Modern homes are currently being constructed with attached and in style garages. Fires that begin at an attached garage can spread easily to the home. Attached garages have to be adequately sealed off from home. It will provide more time during a fire to evacuate to the house.Find additional information at Critical Infrastructure Protection-Sinisi Solutions.
Reasons for hazards from fires:
Heaters and boilers often installed in garages can ignite flame-retardant vapours.
Mechanical or electrical construction projects are often carried out at the garage. Fires can easily begin while an occupant is in the garage doing shop work.
Precautions for Fire safety:
A firewall which extends from the floor to the roof must separate the living space from the garage. The firewall may terminate at the ceiling if the ceiling material is fire-rated.
Sealing or taping of the drywall joints. Joints shall be fitted in such a way that the gap is not greater than 1/20-inch with joints supported either by solid wood or by another layer of drywall so that the joints are staggered.

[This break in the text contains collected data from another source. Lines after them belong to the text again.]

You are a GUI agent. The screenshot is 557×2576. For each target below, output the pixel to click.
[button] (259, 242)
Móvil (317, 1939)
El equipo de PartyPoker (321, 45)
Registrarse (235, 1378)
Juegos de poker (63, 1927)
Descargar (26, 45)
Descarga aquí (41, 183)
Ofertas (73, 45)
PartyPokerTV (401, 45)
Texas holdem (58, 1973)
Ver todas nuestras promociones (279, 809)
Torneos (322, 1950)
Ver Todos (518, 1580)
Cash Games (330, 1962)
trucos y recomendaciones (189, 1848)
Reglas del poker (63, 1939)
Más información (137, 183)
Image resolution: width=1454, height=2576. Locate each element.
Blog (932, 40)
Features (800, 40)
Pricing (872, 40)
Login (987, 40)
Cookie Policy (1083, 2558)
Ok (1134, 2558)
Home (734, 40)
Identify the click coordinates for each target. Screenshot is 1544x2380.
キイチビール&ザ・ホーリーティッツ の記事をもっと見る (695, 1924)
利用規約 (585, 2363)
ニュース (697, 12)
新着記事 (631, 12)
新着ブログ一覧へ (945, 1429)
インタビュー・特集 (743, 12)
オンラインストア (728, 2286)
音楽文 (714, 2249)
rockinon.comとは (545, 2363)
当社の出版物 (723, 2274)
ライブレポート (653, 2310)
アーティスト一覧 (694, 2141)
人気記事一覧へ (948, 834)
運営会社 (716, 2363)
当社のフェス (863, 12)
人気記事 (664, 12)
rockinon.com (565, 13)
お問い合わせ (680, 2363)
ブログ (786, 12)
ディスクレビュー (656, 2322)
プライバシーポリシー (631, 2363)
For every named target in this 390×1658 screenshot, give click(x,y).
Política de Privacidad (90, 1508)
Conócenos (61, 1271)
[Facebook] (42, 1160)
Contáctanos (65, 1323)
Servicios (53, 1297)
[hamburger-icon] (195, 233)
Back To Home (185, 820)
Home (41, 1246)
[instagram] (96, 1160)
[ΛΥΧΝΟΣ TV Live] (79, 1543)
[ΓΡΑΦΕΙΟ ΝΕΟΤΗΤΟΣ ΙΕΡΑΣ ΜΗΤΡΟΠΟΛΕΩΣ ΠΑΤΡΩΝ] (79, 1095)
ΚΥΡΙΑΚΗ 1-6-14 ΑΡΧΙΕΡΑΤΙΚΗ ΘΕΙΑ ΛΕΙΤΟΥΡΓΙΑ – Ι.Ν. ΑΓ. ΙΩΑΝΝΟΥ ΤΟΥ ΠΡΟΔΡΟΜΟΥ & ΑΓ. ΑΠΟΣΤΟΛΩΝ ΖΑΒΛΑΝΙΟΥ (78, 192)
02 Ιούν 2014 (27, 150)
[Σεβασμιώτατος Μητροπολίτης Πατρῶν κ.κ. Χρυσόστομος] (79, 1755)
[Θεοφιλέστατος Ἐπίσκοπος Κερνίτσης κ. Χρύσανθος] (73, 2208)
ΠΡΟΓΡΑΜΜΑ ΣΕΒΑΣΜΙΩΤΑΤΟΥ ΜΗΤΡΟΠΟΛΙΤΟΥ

Any duct work in the adjacent garage must be rigid.
A fire-rated door must be in place which separates the garage from the home. Having at least one step out of the garage leading up to the door is beneficial.
Water heaters should be raised by at least 18 inches above the surface. When the water heater is placed at floor level, a pilot light can ignite flammable fumes and vapours.
All flammable liquids should be stored in approved containers that are labeled and self-closed, and in small volumes. Flame-retardant liquids should be kept away from heaters, appliances, pilot lights and other heat and flame sources.
One should never store propane tanks in garages. If they catch fire, that could result in an explosion. Propane tanks are sturdy enough for outside storage.
Inspection of annexed garages:
The hatch for accessing the attic should also be graded as fire. A hatch cover made of an authorised, fire-rated material will protect this access at all times in garages that have access to the attic.
Home inspectors should call for missing or opened covers, as should coverings made of flammable materials, such as thin plywood.
Ducts in the garage and ducts that reach the walls or ceilings separating the dwelling from the garage shall be built of a minimum sheet of No. 26 gage steel or other permitted material, and shall have no openings in the garage;
Home inspectors will ensure that a curb along the perimeter of the garage floor is present. This form of curbing is designed to avoid fluids flowing into the house’s living areas. Curbs are often useful barriers to melted snow that cars carry into the garage, but the curbs can also keep chemical spills in the garage.
Attached and built in garages should be sealed off the living space so that fire can be contained and occupants are more likely to escape from the home in case of a fire emergency.